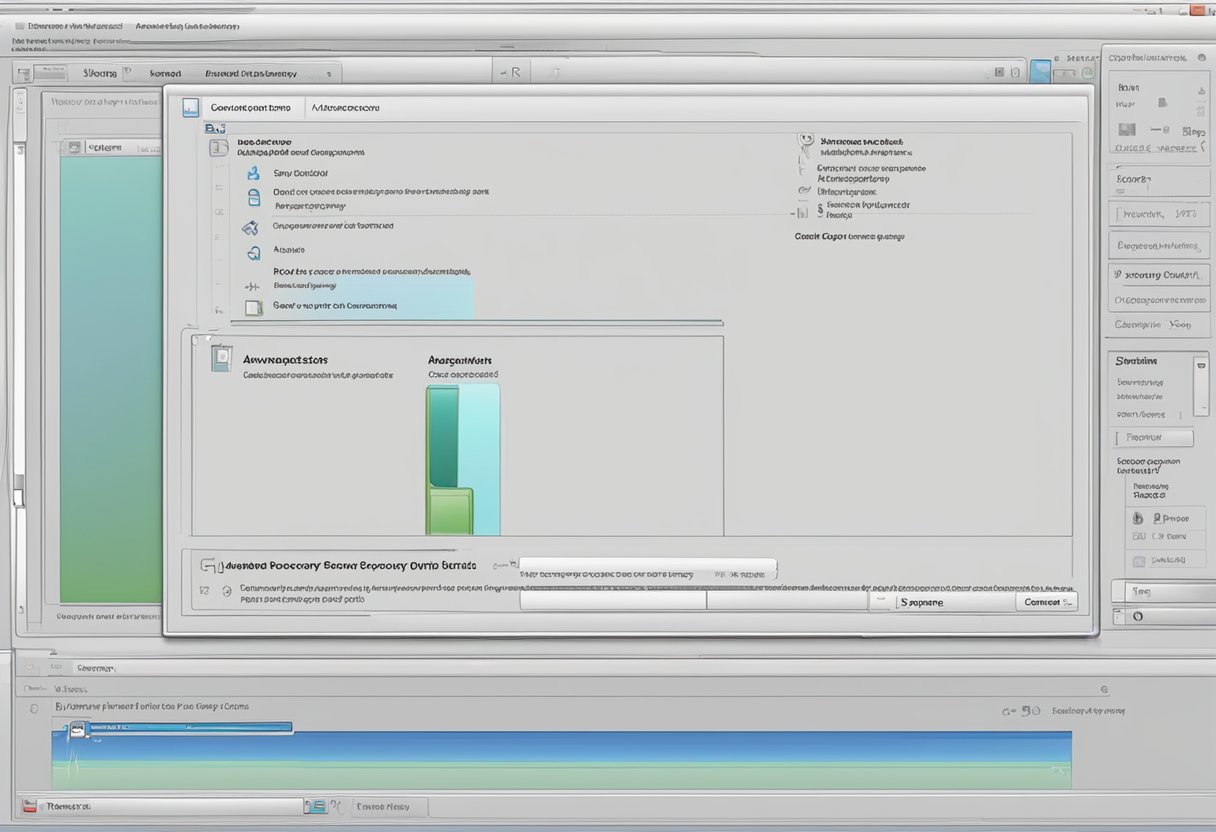This screenshot has height=832, width=1216.
Task: Expand the first collapsible item under dialog tabs
Action: pyautogui.click(x=219, y=148)
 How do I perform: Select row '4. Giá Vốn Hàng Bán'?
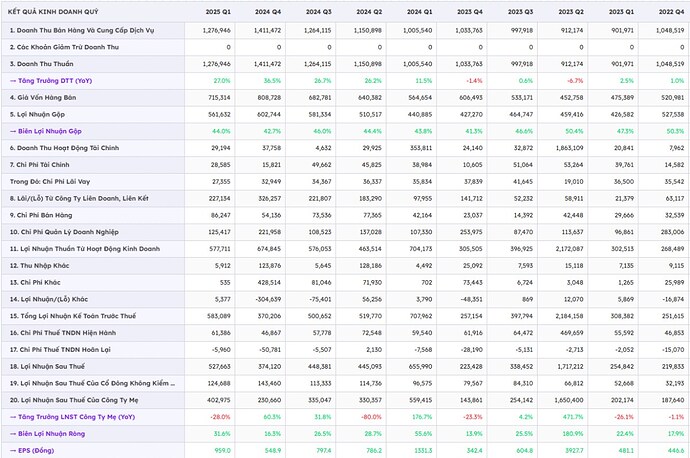coord(44,97)
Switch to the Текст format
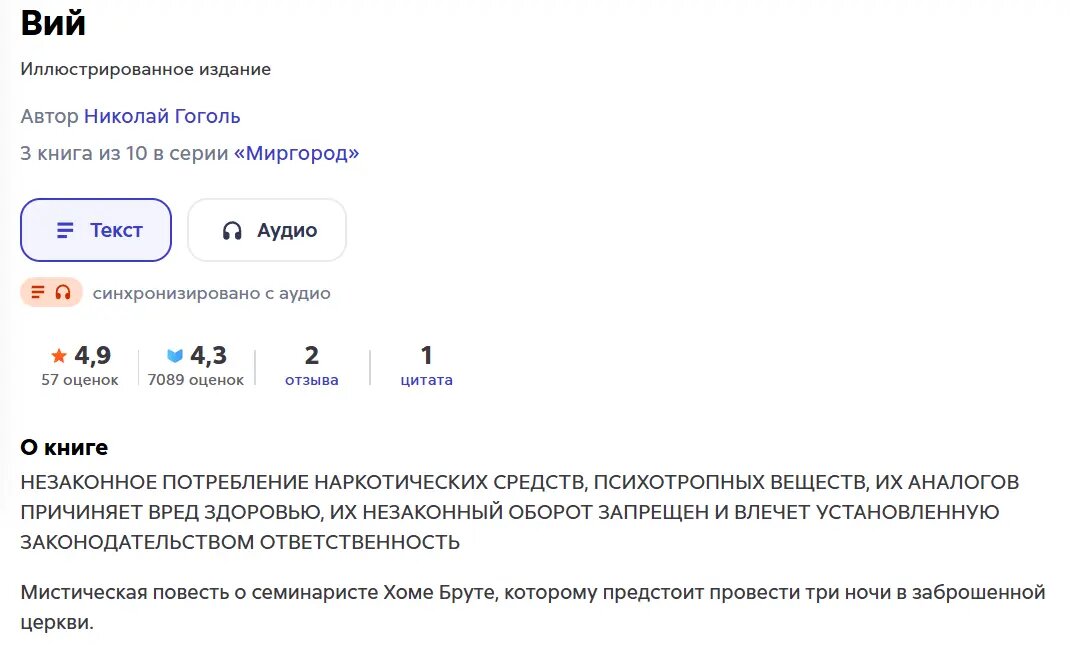 pos(95,230)
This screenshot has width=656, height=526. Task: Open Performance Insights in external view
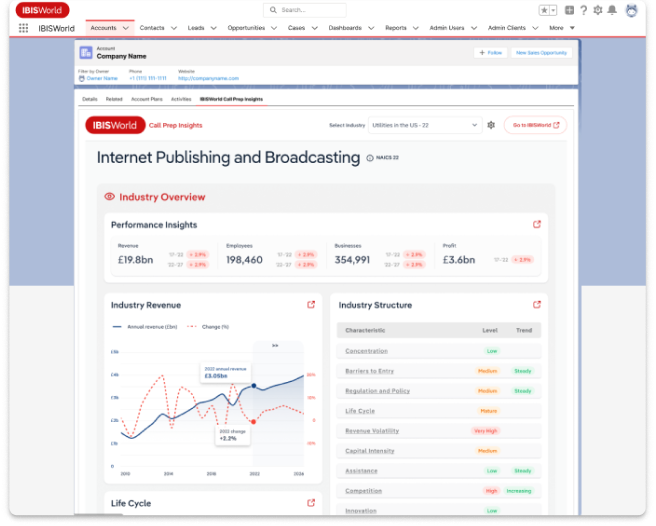coord(537,225)
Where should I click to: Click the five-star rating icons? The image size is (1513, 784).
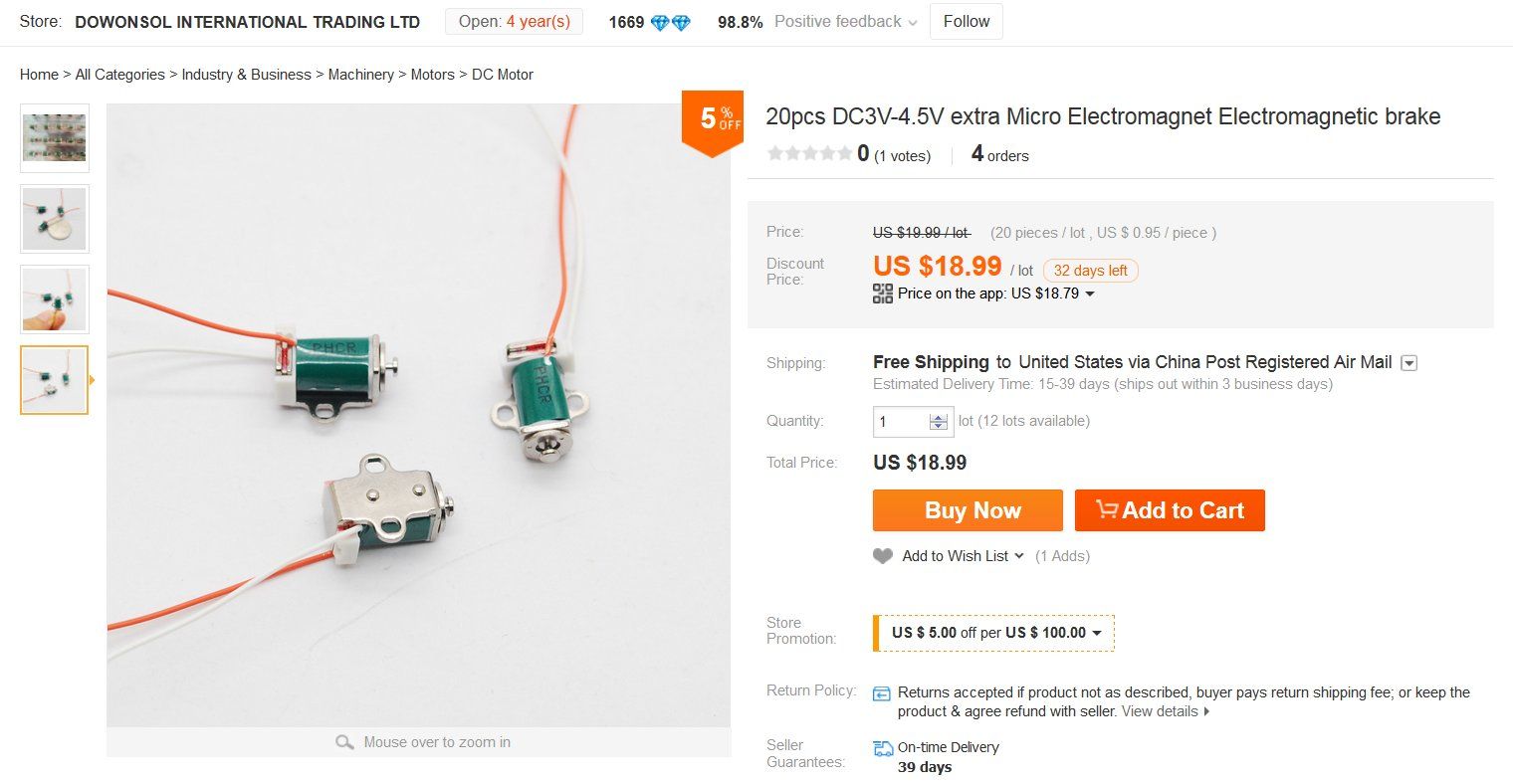(x=809, y=154)
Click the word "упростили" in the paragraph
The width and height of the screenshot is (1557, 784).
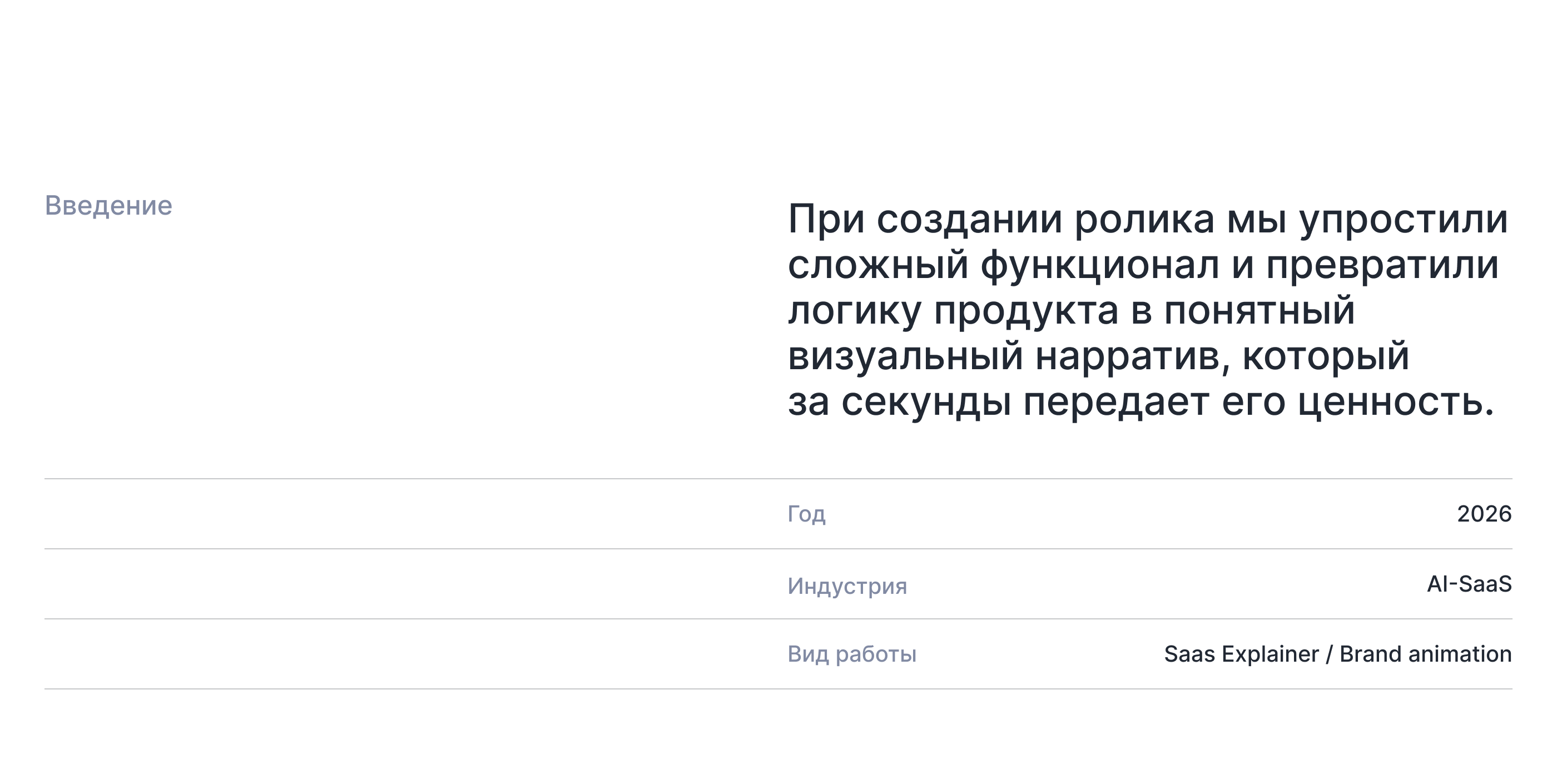(x=1404, y=220)
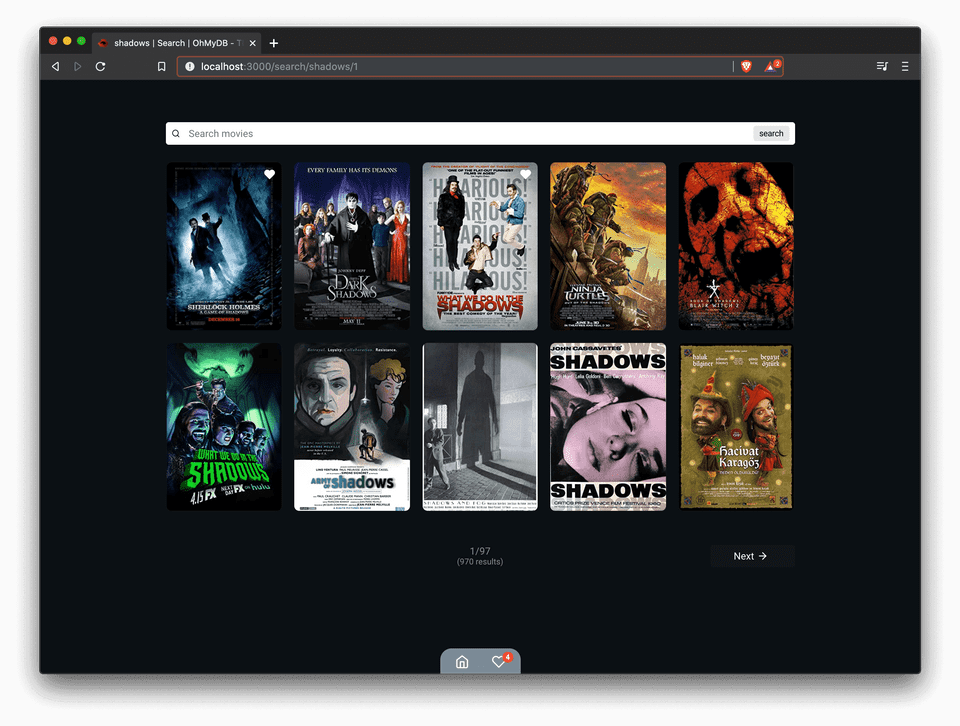The width and height of the screenshot is (960, 726).
Task: Go back using the browser back arrow
Action: point(55,66)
☆ ☆ ☆
### [TASK ITEM]
Precisely those lines above that run from the line with "How do I perform: Select" up to and including the line with "Click the word" are to be set down, with the pictures omitted.

### [SOLVED PROBLEM]
 How do I perform: Select row '4. Giá Vốn Hàng Bán'?
coord(44,97)
Switch to the Текст format
 pos(95,230)
This screenshot has width=656, height=526. Task: Open Performance Insights in external view
coord(537,225)
Where should I click to: Click the five-star rating icons? The image size is (1513, 784).
(x=809, y=154)
Click the word "упростили" in the paragraph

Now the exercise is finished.